=== Set tasks ===
1 - In the genetic algorithm passage, which functions are named as standard for the organisms to use?
2 - Extend the genetic algorithm passage with the next part, starting after its final sentence.

=== Page excerpt ===

There are already a lot of calculations performed on market data as well as "milemarkers" that perhaps the GA organism subroutines should be "force fed," such as previous period highs, lows, opens, closes, averages, or calculations such true average, moving averages, etc. Or you could let the algorithm operate on raw data without forcing it to look at specific times (opens, closes) or functions (maximums, minimums, averages, etc.). I think the best approach for GA diversity is to use a mixture... some organisms only use current market indices, some use raw price and volume data, others use a mixture. Configuration settings could assure that a certain percent of each generation always remain pure each direction, if desired.
Mutation is another complicated problem. Configuration settings that control how many organisms are retained from each generation (top % of performers and/or all within a certain spread from the winner), how many mutated copies are made of each, and the degree of mutation are fairly straightforward to outline. Types of mutation allowed is more involved. If each line of a conditional statement involves an algebraic comparison, the question is what form are the algebraic expressions allowed to take? I think it is obvious that every conditional line should have access to all of the available variables, so the question is limited to the functions that are available for the organisms to use. Standard functions would be addition and multiplication with the ability to invert and negate terms to produce subtraction and division. Sould array building and matrix operations be allowed? Probably so. What about logs, exponents, derivatives, integrals, etc.? Should the organisms be allowed to "discover" calculus (approximating derivatives with finite difference, etc.) or should these math tools be encoded explicitly? If the coding platform can handle it, I think the more operations available the more diversity produced, and ultimately the greater the chance of finding good system rules.

=== Data lines ===
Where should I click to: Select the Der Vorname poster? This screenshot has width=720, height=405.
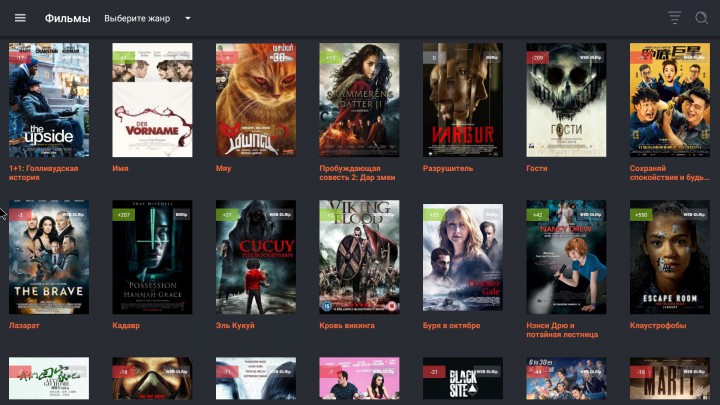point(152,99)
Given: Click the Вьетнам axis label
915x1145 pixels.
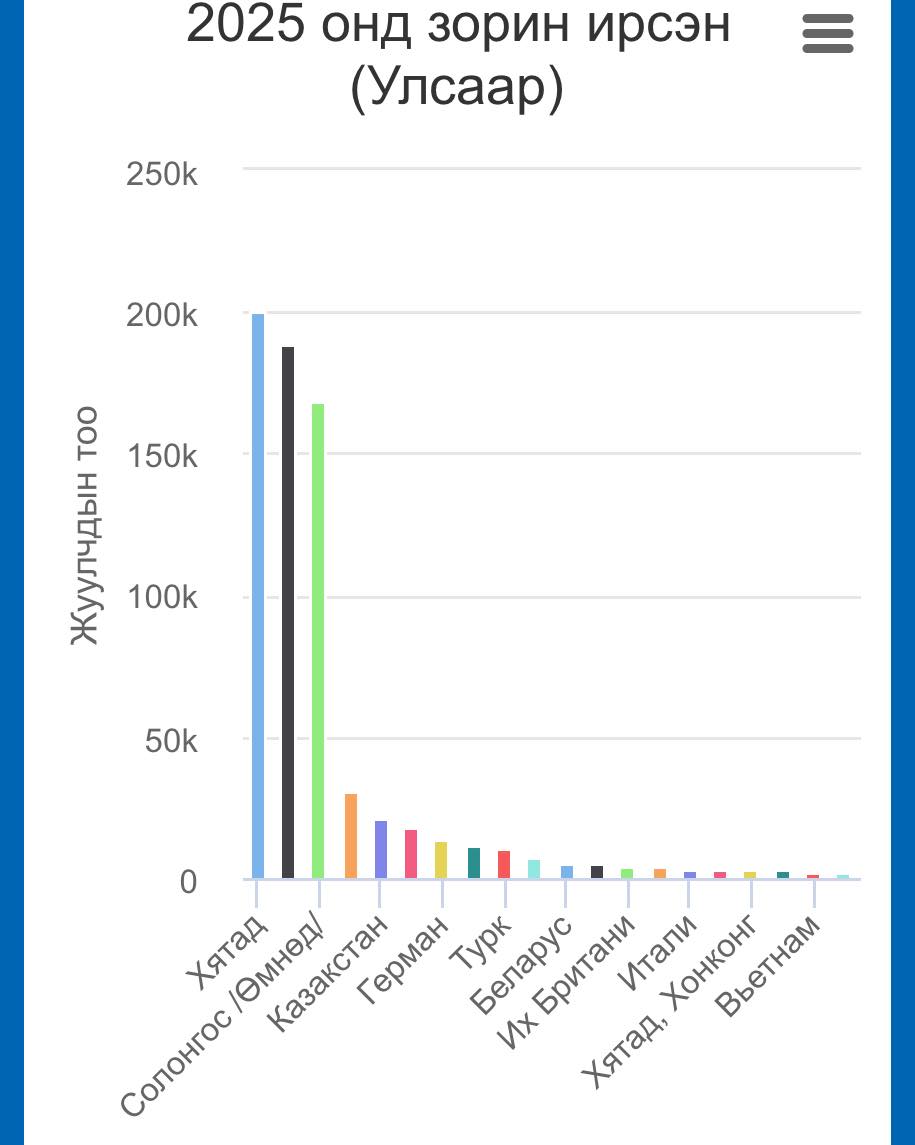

=== Task responses ===
1 - Addition and multiplication, with the ability to invert and negate terms to produce subtraction and division.

2 -
Once these building blocks are in place, you need to define the types of mutations allowed. Cross-breeding of successful programs is a good idea, as is adding brute mutations. But how many levels? First level would be swapping condition sets (enter short, enter long, ect.) both within an organism and between organisms. Second level would be swapping, adding, and/or removing lines individual lines within a conditional set, among conditional sets within an organisms, and between organisms. Third level would be mutating an individual line by swapping expressions from other lines. Fourth would be mutating a line by swapping variables in an expression. Fifth would be mutating a line by swapping, adding, and/or removing functions and variables. Settings would be needed to control how many children at each level are born, and what degree of swapping/adding/removing is allowed at each level (how many new lines can be added to a condition set in one generation... how many new variables or functions added to a line... etc.). Conservative settings might produce only a few children at each level each only containing one change, agressive settings might produce up to a hundred children (or more) at each level covering the spread from one change to only one thing left unchanged. And of course identical copies of all survivors of any generation.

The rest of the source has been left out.